Cellist Jozef Lupták and violist Helen Callus will join the quartet for Pyotr Ilyich Tchaikovsky’s String Sextet, “Souvenir de Florence,” Op. 70. Even though Tchaikovsky’s letters reveal that he was struggling to express himself with the new form of the sextet, he sumptuously balances his distinctive Romanticism with the Classicism of Haydn and Mozart. The sextet was premiered in 1892 in Moscow, followed by an 1893 performance of the arrangement for string orchestra at Carnegie Hall.

Lupták, a native of Bratislava, Slovakia, is a versatile musician, who performs the music of contemporary and classical composers. He has recorded music with Roma singers and performed with Hungarian dancers and Slovak rock groups. Callus is Professor of Viola at the Bienen School of Music at Northwestern University.

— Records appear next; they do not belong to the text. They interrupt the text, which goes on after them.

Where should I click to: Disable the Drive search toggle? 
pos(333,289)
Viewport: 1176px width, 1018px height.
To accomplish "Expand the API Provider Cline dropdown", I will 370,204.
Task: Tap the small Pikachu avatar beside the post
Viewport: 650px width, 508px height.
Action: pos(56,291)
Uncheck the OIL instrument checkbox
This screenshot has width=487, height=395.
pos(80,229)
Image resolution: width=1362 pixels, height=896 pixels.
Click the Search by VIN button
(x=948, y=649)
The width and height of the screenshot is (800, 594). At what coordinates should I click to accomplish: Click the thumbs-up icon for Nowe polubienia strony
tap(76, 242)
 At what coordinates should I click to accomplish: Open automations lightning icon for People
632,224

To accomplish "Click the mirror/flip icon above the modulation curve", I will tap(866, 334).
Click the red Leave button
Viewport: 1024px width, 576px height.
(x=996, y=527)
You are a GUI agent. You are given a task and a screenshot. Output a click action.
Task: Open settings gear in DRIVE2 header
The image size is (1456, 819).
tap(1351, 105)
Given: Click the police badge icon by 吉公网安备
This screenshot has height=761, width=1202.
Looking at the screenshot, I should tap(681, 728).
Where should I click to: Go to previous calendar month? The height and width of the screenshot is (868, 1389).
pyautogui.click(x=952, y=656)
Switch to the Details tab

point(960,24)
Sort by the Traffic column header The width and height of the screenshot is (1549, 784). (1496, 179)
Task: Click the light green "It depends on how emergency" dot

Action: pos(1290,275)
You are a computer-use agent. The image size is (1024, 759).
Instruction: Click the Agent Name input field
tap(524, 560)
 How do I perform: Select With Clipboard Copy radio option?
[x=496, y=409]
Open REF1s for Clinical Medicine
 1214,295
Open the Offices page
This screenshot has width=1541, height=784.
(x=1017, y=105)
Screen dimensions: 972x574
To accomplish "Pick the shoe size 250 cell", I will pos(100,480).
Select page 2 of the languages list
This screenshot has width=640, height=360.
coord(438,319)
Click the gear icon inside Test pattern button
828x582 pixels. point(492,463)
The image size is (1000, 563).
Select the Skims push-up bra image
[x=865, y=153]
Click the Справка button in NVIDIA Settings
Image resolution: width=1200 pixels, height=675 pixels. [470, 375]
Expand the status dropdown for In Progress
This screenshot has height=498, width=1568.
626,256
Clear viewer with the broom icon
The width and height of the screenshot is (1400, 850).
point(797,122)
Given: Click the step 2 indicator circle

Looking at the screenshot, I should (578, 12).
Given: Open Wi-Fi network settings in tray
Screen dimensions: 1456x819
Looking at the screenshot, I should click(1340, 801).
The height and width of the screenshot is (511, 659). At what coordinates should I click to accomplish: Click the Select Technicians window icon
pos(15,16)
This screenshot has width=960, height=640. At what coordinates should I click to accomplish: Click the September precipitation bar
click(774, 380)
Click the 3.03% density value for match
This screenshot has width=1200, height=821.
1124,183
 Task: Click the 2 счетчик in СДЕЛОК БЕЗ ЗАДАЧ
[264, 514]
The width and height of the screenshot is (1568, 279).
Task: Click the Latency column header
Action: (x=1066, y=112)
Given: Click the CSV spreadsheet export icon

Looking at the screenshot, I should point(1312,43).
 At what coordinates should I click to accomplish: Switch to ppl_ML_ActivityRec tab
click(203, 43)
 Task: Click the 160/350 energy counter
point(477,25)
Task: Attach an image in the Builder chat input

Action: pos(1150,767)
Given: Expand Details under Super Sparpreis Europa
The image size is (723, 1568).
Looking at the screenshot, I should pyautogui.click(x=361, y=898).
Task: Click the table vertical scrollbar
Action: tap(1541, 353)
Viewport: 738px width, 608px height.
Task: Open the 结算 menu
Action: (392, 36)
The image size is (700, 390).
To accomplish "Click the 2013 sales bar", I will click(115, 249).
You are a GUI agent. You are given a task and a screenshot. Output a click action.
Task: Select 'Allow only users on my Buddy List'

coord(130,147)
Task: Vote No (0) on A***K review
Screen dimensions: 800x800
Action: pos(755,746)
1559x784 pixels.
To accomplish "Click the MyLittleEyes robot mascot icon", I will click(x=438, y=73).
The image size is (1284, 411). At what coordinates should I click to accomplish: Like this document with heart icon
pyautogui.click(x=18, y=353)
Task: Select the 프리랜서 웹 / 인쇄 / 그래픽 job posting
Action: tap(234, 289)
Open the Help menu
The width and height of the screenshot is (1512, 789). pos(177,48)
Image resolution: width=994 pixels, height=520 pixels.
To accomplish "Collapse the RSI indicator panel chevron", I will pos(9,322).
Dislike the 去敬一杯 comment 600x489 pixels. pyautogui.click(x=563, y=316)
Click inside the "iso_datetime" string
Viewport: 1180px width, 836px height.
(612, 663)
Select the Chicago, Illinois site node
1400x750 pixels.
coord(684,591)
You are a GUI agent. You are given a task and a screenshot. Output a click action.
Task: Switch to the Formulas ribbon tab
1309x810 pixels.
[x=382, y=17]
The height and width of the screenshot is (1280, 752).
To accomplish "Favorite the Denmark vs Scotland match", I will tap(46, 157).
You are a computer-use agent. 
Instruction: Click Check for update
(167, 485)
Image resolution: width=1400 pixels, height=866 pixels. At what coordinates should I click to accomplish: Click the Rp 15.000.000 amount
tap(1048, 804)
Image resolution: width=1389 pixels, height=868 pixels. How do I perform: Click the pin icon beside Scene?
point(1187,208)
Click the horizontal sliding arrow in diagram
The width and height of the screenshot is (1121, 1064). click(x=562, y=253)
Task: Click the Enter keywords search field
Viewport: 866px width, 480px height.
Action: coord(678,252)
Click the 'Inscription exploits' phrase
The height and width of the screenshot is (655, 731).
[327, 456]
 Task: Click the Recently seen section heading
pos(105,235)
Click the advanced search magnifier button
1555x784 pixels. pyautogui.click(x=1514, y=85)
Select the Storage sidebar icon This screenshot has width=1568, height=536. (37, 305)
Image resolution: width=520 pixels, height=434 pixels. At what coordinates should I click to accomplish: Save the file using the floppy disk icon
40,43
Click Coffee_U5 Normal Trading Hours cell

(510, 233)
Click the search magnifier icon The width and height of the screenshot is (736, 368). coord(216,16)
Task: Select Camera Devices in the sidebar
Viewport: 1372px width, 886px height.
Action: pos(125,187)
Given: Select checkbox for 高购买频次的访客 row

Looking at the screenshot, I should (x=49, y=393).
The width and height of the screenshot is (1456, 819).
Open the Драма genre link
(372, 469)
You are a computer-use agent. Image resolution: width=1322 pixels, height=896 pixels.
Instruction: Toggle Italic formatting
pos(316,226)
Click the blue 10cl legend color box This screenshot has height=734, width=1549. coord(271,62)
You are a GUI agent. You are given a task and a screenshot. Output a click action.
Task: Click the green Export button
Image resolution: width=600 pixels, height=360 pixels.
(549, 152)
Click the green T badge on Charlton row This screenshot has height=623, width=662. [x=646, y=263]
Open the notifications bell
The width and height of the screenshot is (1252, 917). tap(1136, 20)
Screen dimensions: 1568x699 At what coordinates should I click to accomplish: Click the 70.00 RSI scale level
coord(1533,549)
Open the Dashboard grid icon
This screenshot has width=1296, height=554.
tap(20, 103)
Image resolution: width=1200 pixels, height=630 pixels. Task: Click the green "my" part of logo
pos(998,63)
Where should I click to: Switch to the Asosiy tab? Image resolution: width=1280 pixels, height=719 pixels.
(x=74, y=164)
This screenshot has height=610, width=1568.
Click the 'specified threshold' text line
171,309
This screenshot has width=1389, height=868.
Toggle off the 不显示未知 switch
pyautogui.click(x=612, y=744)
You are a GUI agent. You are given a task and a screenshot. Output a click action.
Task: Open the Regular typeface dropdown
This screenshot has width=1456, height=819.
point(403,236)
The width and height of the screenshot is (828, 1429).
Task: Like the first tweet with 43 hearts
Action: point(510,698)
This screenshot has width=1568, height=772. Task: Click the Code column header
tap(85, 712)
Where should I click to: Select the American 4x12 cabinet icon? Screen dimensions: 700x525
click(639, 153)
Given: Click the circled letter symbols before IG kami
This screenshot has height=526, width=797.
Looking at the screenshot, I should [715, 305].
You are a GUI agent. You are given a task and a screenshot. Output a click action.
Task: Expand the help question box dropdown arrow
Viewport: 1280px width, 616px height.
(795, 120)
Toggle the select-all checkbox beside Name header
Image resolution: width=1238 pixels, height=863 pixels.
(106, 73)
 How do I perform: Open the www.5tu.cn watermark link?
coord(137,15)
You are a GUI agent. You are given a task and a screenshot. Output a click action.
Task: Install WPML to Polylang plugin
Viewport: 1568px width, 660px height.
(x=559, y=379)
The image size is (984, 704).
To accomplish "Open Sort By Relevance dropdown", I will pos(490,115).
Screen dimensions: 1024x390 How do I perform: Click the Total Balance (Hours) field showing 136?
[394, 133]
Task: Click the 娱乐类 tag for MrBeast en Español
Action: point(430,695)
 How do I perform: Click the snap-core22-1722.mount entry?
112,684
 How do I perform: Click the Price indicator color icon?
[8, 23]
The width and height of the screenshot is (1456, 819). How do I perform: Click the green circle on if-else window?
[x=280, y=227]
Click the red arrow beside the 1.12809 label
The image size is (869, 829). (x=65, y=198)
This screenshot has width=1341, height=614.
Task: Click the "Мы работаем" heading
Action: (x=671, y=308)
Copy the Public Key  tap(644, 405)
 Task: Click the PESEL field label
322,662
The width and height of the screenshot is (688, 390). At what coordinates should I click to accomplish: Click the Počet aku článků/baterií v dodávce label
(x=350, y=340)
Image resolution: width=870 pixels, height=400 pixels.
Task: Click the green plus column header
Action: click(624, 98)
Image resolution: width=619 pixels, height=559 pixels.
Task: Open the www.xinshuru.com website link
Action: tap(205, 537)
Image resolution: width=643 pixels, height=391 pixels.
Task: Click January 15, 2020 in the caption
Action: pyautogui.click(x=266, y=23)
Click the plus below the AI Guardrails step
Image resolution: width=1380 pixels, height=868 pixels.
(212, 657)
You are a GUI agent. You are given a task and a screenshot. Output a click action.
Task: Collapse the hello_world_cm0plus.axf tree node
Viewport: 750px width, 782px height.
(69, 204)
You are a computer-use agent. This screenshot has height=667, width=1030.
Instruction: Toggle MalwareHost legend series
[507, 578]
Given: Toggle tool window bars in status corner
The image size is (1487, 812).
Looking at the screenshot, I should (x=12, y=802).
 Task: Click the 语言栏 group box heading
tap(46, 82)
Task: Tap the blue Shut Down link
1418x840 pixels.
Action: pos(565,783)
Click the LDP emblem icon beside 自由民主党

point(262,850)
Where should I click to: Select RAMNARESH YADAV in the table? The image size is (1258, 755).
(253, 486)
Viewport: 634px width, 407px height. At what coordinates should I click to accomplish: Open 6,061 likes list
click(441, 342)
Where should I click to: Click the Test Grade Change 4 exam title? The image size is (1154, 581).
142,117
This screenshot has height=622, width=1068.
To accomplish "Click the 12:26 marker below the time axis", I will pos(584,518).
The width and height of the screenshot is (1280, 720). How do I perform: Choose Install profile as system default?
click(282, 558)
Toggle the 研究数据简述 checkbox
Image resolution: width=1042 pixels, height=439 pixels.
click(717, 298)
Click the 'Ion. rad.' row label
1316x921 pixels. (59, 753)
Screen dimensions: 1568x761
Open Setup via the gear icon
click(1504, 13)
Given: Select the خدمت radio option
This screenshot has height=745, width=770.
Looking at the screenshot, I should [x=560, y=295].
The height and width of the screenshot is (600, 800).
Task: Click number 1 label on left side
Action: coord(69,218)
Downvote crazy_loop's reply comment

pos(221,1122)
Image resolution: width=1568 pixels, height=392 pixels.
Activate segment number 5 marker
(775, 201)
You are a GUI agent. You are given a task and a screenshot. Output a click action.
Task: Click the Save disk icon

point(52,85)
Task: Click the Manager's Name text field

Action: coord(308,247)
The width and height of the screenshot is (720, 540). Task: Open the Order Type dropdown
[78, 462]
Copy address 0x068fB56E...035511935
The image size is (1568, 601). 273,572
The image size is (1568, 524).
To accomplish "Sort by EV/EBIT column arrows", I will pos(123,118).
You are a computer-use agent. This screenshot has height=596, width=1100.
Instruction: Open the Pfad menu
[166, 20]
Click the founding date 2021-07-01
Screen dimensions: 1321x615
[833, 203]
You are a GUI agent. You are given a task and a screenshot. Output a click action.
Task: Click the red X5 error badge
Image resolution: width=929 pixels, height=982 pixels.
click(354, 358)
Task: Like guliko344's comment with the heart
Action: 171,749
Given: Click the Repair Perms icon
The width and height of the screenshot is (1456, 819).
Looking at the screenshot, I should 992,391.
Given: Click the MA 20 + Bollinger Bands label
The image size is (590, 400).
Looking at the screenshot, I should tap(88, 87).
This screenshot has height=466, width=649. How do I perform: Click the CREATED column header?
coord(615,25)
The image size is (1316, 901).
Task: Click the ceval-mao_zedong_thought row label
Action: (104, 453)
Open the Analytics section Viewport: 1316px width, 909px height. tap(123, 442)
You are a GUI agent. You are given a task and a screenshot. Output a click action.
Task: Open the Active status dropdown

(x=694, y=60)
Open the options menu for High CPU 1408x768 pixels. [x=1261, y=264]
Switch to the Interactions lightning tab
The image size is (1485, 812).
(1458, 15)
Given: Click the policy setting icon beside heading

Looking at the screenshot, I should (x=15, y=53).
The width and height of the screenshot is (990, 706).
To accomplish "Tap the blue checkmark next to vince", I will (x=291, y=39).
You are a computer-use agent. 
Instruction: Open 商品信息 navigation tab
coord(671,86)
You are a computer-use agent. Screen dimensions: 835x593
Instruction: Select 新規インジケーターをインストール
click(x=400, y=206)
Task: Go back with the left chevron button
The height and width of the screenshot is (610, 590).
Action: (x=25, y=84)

It’s not often that the music of major figures of the classical repertoire can be called “experimental,” but this concert by the Fine Arts Quartet offers such a prospect. Haydn was at liberty to compose freely outside the confines of the Esterházy palace, Busch was curious about the saxophone, and Tchaikovsky experimented with a new compositional form. Together, the three pieces promise a lively excursion into the repertoire for strings.

Concerts in the Summer Evenings of Music series take place June 4, June 11, June 18, and June 25 at the Helene Zelazo Center for the Performing Arts, 2419 E. Kenwood Blvd. Concert time is 7:30 p.m., preceded by a talk at 6:30 p.m. The admission for the summer concerts is free, although it is advisable to book tickets in advance through the box office. Details of the concerts are posted on the Peck School website. Tickets may be reserved online or by calling 414-229-4308. Parking is available in the Zelazo Center lot, to the south of the building, and in the Union parking garage across Kenwood Boulevard. Parking is free on Sundays.